Wednesday, June 5, 2013, at 8:00pm: a performance by Eris 136199 (Nick Didkovsky: guitar; Han-earl Park: guitar; and Catherine Sikora: saxophones) takes place at Douglass Street Music Collective (295 Douglass Street, Gowanus, Brooklyn, NY 11217) [map and directions…]. Also performing: Ras Moshe (saxophones), Shayna Dulberger (bass) and John Pietaro (percussion). $10 suggested donation.
See the performance diary for up-to-date info. [DSMC page…]
about Eris 136199
Eris 136199 plays on the crossroads of noise, melody, rhythm, space, density, contrast, synchronicity, asymmetry, serendipity and contradiction. Eris 136199 is the noisy, unruly complexity of composer, computer artist and guitarist Nick Didkovsky, the corporeal, cyborg virtuosity of constructor and guitarist Han-earl Park, and the no-nonsense melodic logic of composer and saxophonist Catherine Sikora.
A composer who enjoys blurry boundaries, Nick Didkovsky founded the avant-rock big band Doctor Nerve, and is a member of Swim This with Gerry Hemingway and Michael Lytle. He is a pioneer of small-systems computer music, and has composed music for ensemble including Bang On A Can All-Stars and the California EAR Unit.

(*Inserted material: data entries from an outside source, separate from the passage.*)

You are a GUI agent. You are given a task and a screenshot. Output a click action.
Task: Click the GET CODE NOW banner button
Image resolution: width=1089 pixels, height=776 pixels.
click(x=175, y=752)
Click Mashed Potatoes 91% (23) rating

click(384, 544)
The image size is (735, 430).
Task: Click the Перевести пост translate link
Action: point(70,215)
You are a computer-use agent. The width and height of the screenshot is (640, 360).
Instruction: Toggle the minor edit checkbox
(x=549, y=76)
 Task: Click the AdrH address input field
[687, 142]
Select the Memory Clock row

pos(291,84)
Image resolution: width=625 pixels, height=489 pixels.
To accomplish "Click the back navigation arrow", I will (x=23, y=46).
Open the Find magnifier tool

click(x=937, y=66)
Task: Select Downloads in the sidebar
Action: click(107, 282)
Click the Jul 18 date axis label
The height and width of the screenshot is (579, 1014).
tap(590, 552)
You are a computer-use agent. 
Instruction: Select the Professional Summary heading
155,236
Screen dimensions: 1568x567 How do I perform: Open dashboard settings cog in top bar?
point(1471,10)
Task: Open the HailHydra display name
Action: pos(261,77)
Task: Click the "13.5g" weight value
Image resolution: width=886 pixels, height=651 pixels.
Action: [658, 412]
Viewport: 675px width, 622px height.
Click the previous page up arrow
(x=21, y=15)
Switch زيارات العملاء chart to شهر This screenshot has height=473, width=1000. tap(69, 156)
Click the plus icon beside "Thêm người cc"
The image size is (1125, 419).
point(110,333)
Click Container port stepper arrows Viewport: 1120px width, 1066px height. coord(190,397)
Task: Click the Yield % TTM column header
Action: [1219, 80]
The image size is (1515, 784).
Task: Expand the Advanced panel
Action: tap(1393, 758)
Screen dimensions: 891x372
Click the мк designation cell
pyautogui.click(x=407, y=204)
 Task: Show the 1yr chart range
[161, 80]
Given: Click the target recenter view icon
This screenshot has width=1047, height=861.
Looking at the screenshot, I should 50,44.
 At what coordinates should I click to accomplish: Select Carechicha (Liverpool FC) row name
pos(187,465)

Described by Brian Morton as “a musical philosopher… a delightful shape-shifter”, Han-earl Park is drawn to real-time cyborg configurations in which artifacts and bodies collide. He has performed with some of the finest practitioners of improvised music, is part of Mathilde 253 with Charles Hayward and Ian Smith, and Numbers with Richard Barrett.
Catherine Sikora is “a free-blowing player’s player with a spectacular harmonic imagination and an evolved understanding of the tonal palette of the saxophone” (Chris Elliot, Seacoast Online). She has a long-standing duo project with Eric Mingus, and performs as part of ensembles led by Elliott Sharp, François Grillot and Matt Lavelle.
Together, Didkovsky, Park and Sikora forges an improvisative space where melody can be melody, noise can be noise, meter can be meter, metal becomes metal, bluegrass turns to bluegrass, jazz transforms into jazz, all there, all necessary without imploding under idiomatic pressures.